Let's cook with our recipes!

PICKLED PADRON PEPPERS



Pickled Padron Peppers image

If you can't find Padron peppers, any small fresh pepper will work, especially jalapeno or red Fresno chile peppers.

Provided by Chef John

Categories     Side Dish     Sauces and Condiments Recipes     Canning and Preserving Recipes     Pickled

Time P1DT15m

Yield 2

Number Of Ingredients 7

½ teaspoon vegetable oil
12 fresh Padron chile peppers
3 cups white vinegar
½ cup white sugar
4 cloves garlic, peeled, halved
1 teaspoon black peppercorns
½ teaspoon red pepper flakes

Steps:

  • Heat vegetable oil in a large skillet over medium-high heat. Place peppers in the skillet; cook and stir until peppers are shiny and lightly blistered, 4 to 5 minutes. Remove from heat.
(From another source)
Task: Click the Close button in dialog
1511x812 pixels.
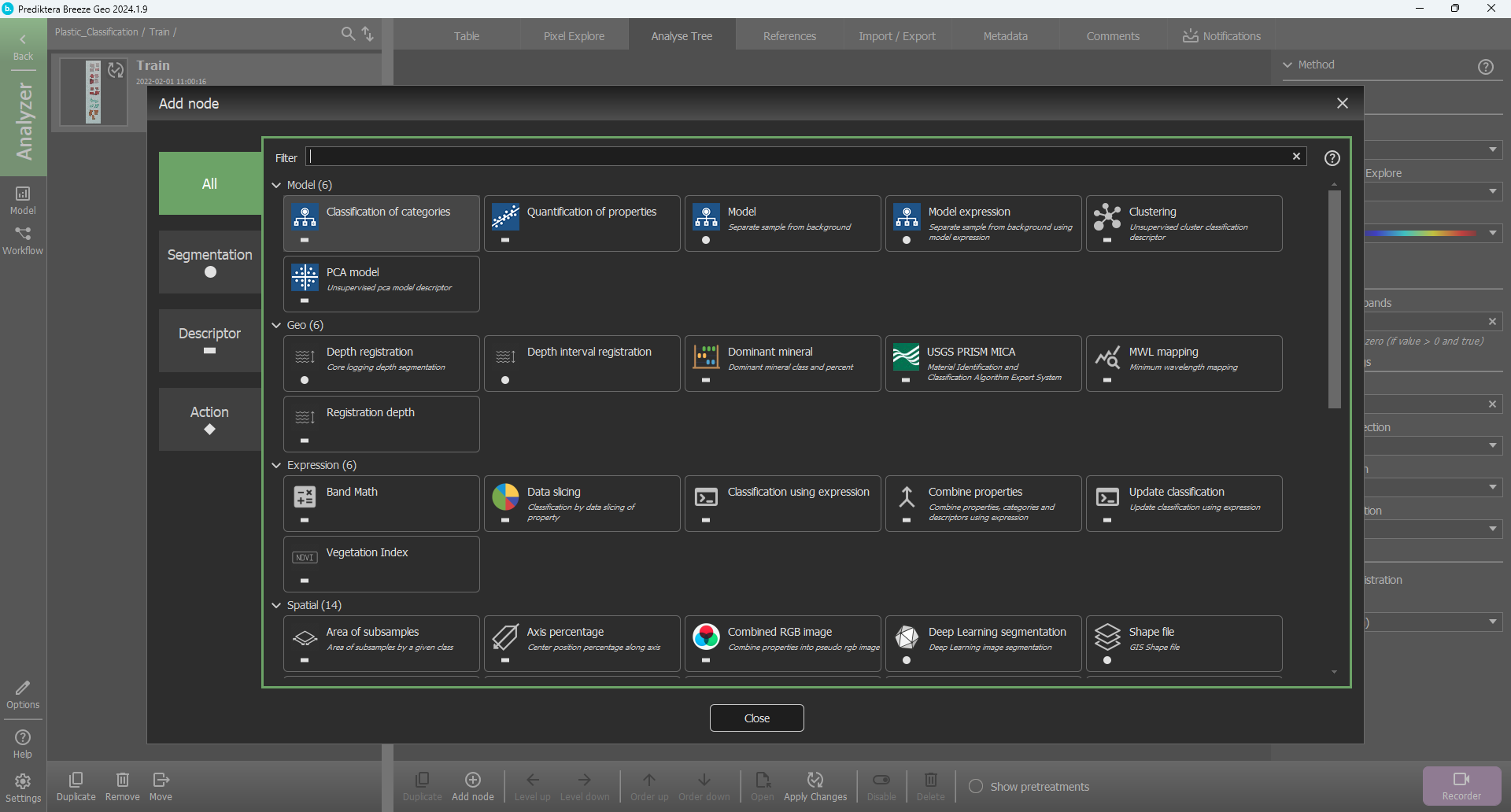Action: pyautogui.click(x=756, y=718)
Transfer whole hot peppers to 1 quart mason jar and press down.
  • Combine white vinegar, sugar, garlic, black peppercorns, and red pepper flakes in a saucepan over medium-high heat. Bring to a boil, remove from heat. Pour mixture over peppers into mason jar, leaving about 1/2-inch head space. Screw on 2-piece top; let seal over 24 hours.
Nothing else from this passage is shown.